## RECORDS SUPPLIED

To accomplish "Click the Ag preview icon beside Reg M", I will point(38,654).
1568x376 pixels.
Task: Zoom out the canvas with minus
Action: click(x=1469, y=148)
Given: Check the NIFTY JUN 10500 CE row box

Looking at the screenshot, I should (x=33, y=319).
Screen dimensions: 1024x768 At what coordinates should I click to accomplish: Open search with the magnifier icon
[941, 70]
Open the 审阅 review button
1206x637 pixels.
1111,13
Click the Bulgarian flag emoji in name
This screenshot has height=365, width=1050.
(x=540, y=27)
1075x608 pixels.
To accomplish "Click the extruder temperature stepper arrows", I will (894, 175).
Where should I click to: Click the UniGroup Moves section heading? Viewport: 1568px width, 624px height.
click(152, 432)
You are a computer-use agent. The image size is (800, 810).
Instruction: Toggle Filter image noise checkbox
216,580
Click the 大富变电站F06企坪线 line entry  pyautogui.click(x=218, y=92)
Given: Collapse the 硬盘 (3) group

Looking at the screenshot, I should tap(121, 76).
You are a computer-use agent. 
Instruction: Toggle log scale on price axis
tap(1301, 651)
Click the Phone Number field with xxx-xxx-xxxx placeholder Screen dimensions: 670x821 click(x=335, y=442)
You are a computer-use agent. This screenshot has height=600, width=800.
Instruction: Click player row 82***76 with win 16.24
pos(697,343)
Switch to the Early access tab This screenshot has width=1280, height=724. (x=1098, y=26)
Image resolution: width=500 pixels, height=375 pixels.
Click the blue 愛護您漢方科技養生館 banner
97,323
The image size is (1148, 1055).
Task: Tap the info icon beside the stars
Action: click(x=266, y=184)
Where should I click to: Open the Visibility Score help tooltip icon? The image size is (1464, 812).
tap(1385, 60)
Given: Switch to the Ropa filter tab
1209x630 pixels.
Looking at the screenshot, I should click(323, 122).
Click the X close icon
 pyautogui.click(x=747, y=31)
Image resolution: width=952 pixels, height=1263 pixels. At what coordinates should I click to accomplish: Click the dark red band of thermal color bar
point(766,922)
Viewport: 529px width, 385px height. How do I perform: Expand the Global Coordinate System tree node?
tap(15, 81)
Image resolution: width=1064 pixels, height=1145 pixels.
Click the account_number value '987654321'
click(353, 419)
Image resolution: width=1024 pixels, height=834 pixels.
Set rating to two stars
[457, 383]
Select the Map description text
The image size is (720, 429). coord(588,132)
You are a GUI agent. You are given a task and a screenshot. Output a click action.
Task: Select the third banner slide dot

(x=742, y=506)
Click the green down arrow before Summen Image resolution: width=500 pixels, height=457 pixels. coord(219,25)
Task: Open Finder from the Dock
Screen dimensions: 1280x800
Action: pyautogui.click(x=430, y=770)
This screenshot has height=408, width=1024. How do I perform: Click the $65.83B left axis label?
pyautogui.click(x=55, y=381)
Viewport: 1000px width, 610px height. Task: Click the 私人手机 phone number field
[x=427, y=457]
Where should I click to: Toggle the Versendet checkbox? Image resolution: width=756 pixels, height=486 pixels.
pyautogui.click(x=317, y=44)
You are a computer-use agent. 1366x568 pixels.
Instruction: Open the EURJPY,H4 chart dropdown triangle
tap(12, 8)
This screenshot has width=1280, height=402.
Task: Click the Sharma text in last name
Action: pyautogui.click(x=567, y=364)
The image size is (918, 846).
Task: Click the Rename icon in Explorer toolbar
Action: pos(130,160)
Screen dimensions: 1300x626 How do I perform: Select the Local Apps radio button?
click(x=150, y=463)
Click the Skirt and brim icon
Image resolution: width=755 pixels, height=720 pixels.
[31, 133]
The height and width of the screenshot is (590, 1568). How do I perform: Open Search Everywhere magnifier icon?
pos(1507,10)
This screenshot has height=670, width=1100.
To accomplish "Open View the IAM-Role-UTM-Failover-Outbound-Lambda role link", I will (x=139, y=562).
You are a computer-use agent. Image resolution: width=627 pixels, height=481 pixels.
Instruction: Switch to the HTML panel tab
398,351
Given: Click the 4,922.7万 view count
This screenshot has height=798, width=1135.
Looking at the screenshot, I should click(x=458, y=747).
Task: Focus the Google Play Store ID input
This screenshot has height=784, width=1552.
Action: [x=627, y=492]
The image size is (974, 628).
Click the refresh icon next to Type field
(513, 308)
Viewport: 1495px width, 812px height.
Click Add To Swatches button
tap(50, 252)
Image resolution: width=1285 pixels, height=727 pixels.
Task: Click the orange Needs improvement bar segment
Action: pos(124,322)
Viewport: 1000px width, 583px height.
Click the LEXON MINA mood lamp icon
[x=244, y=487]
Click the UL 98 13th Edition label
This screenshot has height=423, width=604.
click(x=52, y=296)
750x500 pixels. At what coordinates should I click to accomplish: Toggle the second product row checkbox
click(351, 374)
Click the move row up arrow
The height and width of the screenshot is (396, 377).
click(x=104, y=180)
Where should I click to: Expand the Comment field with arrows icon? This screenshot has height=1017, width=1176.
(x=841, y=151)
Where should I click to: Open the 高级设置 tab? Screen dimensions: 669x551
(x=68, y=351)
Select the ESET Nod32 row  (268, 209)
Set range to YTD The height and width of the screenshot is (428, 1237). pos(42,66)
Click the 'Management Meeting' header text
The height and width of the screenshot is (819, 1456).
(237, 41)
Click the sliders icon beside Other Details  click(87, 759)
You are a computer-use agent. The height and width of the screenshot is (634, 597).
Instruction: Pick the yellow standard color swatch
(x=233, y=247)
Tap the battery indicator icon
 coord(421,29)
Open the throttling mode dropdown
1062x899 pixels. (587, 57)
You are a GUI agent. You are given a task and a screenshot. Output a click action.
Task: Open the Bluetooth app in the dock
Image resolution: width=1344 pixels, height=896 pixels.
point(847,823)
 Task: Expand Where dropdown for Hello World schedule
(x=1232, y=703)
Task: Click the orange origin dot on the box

## TASK BRIEF
What lines in the listing above hold the string "agent"? List them.

## RESPONSE BELOW
You are a computer-use agent. The image size is (800, 810).
You are a computer-use agent. 
You are a computer-use agent. This screenshot has height=600, width=800.
You are a GUI agent. You are given a task and a screenshot. Output a click action.
You are a computer-use agent. 1366x568 pixels.
You are a computer-use agent. Image resolution: width=627 pixels, height=481 pixels.
You are a computer-use agent. The height and width of the screenshot is (634, 597).
You are a GUI agent. You are given a task and a screenshot. Output a click action.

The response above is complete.